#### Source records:

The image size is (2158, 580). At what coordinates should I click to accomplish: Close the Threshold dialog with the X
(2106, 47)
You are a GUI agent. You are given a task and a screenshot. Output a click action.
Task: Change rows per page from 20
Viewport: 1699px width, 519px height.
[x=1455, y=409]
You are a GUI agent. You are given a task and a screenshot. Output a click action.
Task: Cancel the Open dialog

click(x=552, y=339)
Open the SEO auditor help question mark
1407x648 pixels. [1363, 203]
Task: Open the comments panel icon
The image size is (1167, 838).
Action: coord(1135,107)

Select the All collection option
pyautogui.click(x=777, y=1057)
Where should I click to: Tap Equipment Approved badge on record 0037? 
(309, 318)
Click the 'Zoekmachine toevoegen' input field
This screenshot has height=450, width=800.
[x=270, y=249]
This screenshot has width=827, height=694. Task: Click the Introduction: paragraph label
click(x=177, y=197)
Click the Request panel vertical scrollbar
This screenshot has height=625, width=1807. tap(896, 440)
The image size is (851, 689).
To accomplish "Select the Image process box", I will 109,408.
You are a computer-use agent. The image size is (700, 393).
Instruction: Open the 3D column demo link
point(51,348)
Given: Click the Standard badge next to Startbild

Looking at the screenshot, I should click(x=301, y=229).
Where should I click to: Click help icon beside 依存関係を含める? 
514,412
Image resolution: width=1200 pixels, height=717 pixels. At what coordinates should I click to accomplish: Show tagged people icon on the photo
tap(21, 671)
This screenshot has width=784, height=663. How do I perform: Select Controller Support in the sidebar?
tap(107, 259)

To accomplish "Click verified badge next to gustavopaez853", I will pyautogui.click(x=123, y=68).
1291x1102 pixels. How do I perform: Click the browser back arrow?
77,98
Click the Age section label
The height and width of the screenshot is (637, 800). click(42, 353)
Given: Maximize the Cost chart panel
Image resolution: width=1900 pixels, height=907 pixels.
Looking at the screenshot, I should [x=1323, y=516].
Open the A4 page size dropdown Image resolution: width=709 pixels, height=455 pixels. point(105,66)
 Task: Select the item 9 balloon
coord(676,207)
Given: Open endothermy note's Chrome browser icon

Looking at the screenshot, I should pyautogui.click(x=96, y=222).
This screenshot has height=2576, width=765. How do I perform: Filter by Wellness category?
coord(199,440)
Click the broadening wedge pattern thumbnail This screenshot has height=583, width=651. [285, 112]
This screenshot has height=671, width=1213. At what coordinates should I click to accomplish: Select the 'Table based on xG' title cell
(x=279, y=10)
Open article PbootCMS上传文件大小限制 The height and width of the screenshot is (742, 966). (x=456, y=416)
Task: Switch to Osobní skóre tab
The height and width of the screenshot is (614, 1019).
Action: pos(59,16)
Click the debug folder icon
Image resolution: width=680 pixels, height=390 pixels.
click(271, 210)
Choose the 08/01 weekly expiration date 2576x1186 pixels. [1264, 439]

#### Your instructions:
Repeat each record verbatim.

#### Task output:
The image size is (2158, 580). At what coordinates should I click to accomplish: Close the Threshold dialog with the X
(2106, 47)
You are a GUI agent. You are given a task and a screenshot. Output a click action.
Task: Change rows per page from 20
Viewport: 1699px width, 519px height.
[x=1455, y=409]
You are a GUI agent. You are given a task and a screenshot. Output a click action.
Task: Cancel the Open dialog

click(x=552, y=339)
Open the SEO auditor help question mark
1407x648 pixels. [1363, 203]
Task: Open the comments panel icon
The image size is (1167, 838).
Action: coord(1135,107)

Select the All collection option
pyautogui.click(x=777, y=1057)
Where should I click to: Tap Equipment Approved badge on record 0037? 
(309, 318)
Click the 'Zoekmachine toevoegen' input field
This screenshot has height=450, width=800.
[x=270, y=249]
This screenshot has width=827, height=694. Task: Click the Introduction: paragraph label
click(x=177, y=197)
Click the Request panel vertical scrollbar
This screenshot has height=625, width=1807. tap(896, 440)
The image size is (851, 689).
To accomplish "Select the Image process box", I will 109,408.
You are a computer-use agent. The image size is (700, 393).
Instruction: Open the 3D column demo link
point(51,348)
Given: Click the Standard badge next to Startbild

Looking at the screenshot, I should click(x=301, y=229).
Where should I click to: Click help icon beside 依存関係を含める? 
514,412
Image resolution: width=1200 pixels, height=717 pixels. At what coordinates should I click to accomplish: Show tagged people icon on the photo
tap(21, 671)
This screenshot has width=784, height=663. How do I perform: Select Controller Support in the sidebar?
tap(107, 259)

To accomplish "Click verified badge next to gustavopaez853", I will pyautogui.click(x=123, y=68).
1291x1102 pixels. How do I perform: Click the browser back arrow?
77,98
Click the Age section label
The height and width of the screenshot is (637, 800). click(42, 353)
Given: Maximize the Cost chart panel
Image resolution: width=1900 pixels, height=907 pixels.
Looking at the screenshot, I should [x=1323, y=516].
Open the A4 page size dropdown Image resolution: width=709 pixels, height=455 pixels. point(105,66)
 Task: Select the item 9 balloon
coord(676,207)
Given: Open endothermy note's Chrome browser icon

Looking at the screenshot, I should pyautogui.click(x=96, y=222).
This screenshot has height=2576, width=765. How do I perform: Filter by Wellness category?
coord(199,440)
Click the broadening wedge pattern thumbnail This screenshot has height=583, width=651. [285, 112]
This screenshot has height=671, width=1213. At what coordinates should I click to accomplish: Select the 'Table based on xG' title cell
(x=279, y=10)
Open article PbootCMS上传文件大小限制 The height and width of the screenshot is (742, 966). (x=456, y=416)
Task: Switch to Osobní skóre tab
The height and width of the screenshot is (614, 1019).
Action: pos(59,16)
Click the debug folder icon
Image resolution: width=680 pixels, height=390 pixels.
click(271, 210)
Choose the 08/01 weekly expiration date 2576x1186 pixels. [1264, 439]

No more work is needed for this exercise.